One of two Michigan brothers arrested in Tunisia this week on suspicion of terror says he is the Islamic messiah foretold to bring about Judgment Day, according to social media posts discovered by The Daily Beast.
NBC News identified one of the brothers as Patrick Alan Lawwill, 31, based on a passport shown to them by Tunisian officials Wednesday morning. Public records show Patrick has one brother who matches the age of the other suspect arrested in Tunisia, 32-year-old Nathan Wells Lawwill.
Nathan posts on Facebook under a pseudonym where he says he is a convert to Islam who does not speak much Arabic and recently married in Tunisia. The day before his arrest, Nathan wrote he is a divine being.
“I am two in one. Mahdi to Muslims and Messiah to the Jews,” he wrote. “Christians hate me because they know Jesus when they see him. But not Jesus when I am hidden in plain sight. Did you not read all the parable and see the signs when I was still yet with you and now too?”
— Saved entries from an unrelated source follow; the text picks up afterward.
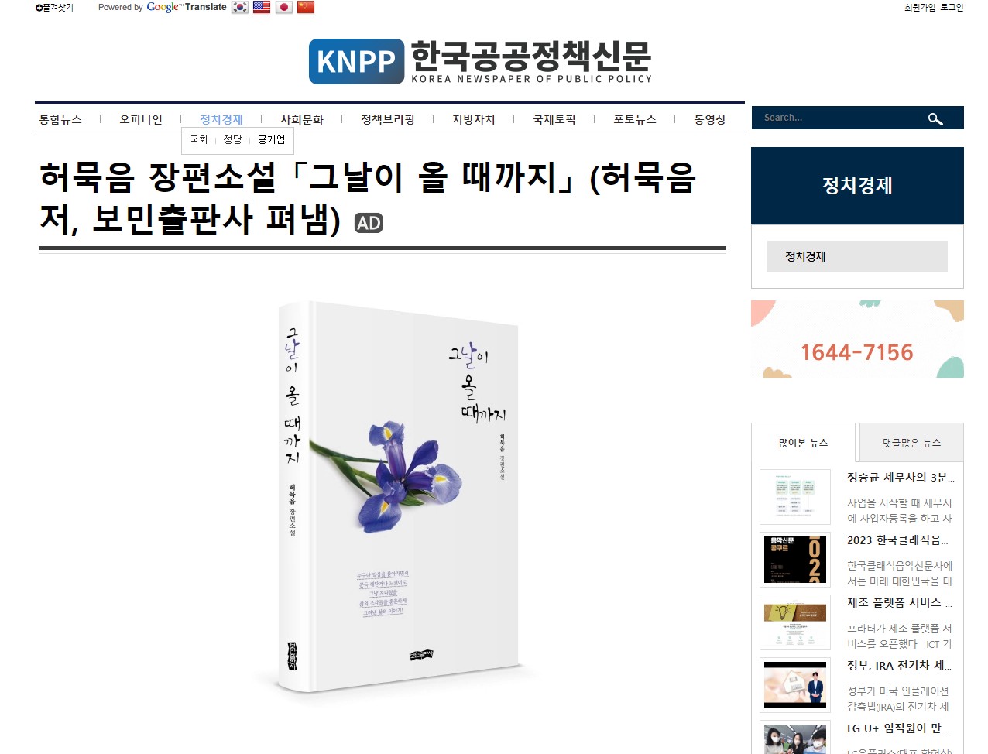
Task: Switch to the 많이본 뉴스 tab
Action: (804, 443)
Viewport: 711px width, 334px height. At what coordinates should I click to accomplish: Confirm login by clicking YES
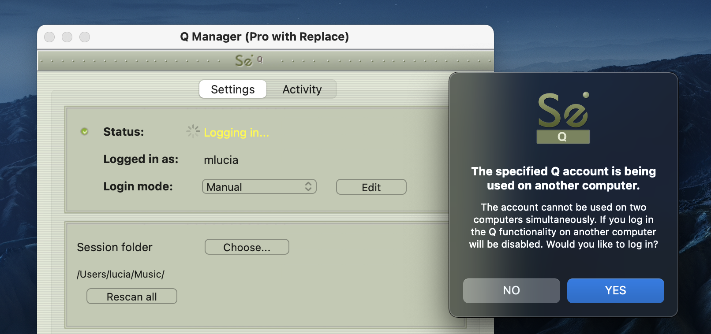[x=615, y=291]
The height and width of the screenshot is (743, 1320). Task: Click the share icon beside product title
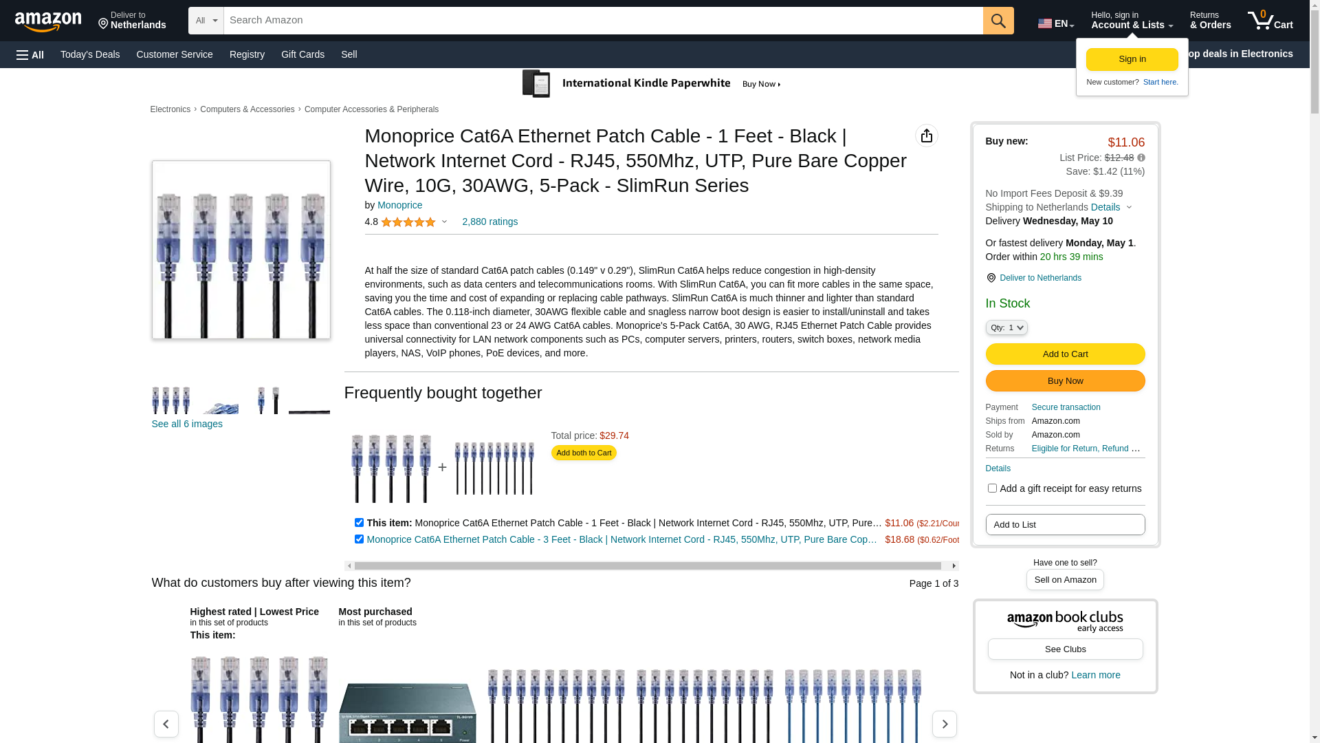[x=927, y=136]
“3 signs confirm me,” Nathan added later that day. “Jesus was hung not crucified. I was held down by the police in America. I was sent to protect Tunisia from the US.”
Tunisian authorities told Tunisia Live that the brothers were found unwashed with long beards on Oct. 25 and that they had radical content on their computers. They were reportedly living near a university campus in Jendouba, close to Tunisia’s border with Algeria. Initial reports said the brothers were planning an attack on the Algerian border, but Tunisian news site Kapitalis reports they may have since been released pending further investigation.
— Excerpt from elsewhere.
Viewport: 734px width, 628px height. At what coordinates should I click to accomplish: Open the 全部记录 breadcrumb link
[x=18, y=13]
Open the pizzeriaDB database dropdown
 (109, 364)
Nathan posted about men attacking him a day later.
“I was attacked by 6 men one specifically intent on stealing my phone. I held on tight and cursed them. Than I screamed one word by natural instinct: Allah!” he wrote in the early morning of Oct. 26. “And suddenly all went away quickly and 2 men came to me swiftly and took me swiftly to two more who took me to my home. Many think I’m a hypocrite or Satan. I’m not. I’m the rarest gift to Muslims. I don’t look like much. I am small lamb and the mightiest lion. I don’t lie but I frequently misunderstand because I’m highly intellectually intelligent.”
On the Facebook page, Nathan says he was born in Okemos, Michigan, and spent his formative years in Lansing. He writes that he was homeless for parts of his early life, and then spent time in foster care, as did his brother Patrick. He said the brothers were put into foster care with “some really sick and twisted people” who abused them, Nathan said. He fled at one point, but the foster parents tried to stop him. (The foster parents named in the post are deceased, according to public records. Efforts to reach their immediate relatives were unsuccessful.) The locations identified by Nathan match the locations of the brothers in public records.
For many years he was a Christian, and he spent time in Florida. There, he married a woman who later divorced him. She did not return a request for comment. He wrote of his time as a Christian in 2007 as the source of “trials” that led him to Allah.
He also recently wrote about divorce from a Tunisian woman, and then cryptically about another potential marriage. Authorities say one of the brothers had a religious marriage to a Tunisian woman who was also detained.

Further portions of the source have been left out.